O mais surpreendente, porventura a pedra de toque, reside no facto de uma grande parte do Qui Tollis voltar a estar presente no Kyrie da derradeira composição mozartiana, o Requiem com que encerra a sua carreira de compositor. Que sentido fará, pois, tudo isto? Evidentemente, podemos voltar ao princípio deste blog e dizer que a realidade é circular. Todavia, podemos tirar um significado mais profundo de tudo isto e chegar à conclusão que na música, na composição e na obra de Mozart, parafraseando Rabih Abou-Khalil, existe uma fascinante porta, uma brecha que permite a comunicação entre diversas culturas, afinal a maior porta que se ambiciona abrir, aquelaque separa o ocidente do oriente. Não estamos, pois, apenas perante uma influência, mas sim perante uma verdadeira troca cultural que pode perfeitamente ser recíproca, ou não fosse a Azan muçulmana coincidente nos seus desígnios com o Qui Tollis mozartiano.
Mais, o próprio tempo da entoação do cântico é compatível com a composição de Mozart. O Oriente encontra, pois, o Ocidente - suprema ironia - numa composição religiosa do maior compositor de todos os tempos.

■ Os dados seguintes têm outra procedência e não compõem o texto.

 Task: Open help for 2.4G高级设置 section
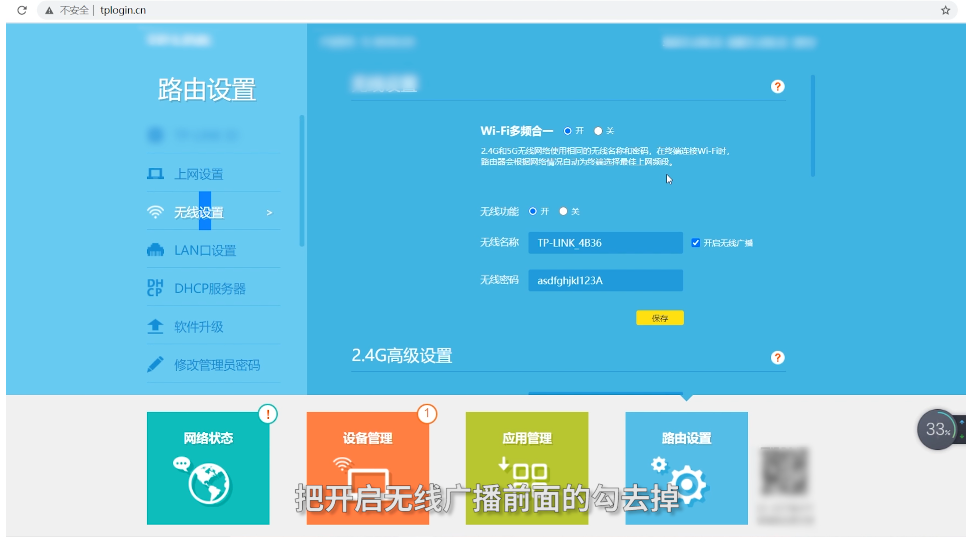778,357
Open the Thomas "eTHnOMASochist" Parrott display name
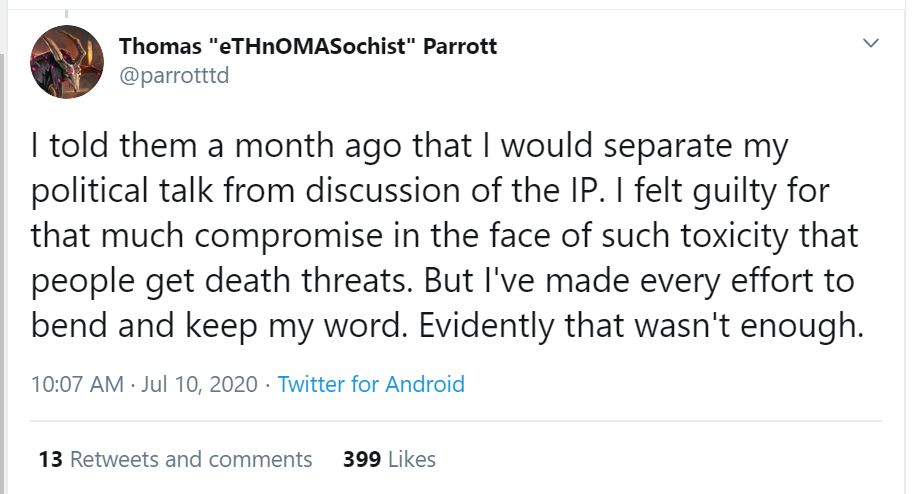This screenshot has height=494, width=914. pos(307,46)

Para finalizar, porque nada é inocente: experimente-se , no post anterior, depois de se ouvir individualmente cada uma das peças, colocar as três peças a tocar ao mesmo tempo, adaptando o volume de som, num rudimentar sampling de vozes (no nosso caso experimentámos misturar as três utilizando o Windows Movie Maker e o resultado foi espantoso) . Veja-se então o efeito e diga-se se no ponto exacto da mistura de vozes não se retira um sentido que, sendo pessoal e variando com a sensibilidade de cada um, não deixa de arrepiar. Sim, a realidade é, de facto, circular, acrescentaria apenas, no limite da sensibilidade de cada um.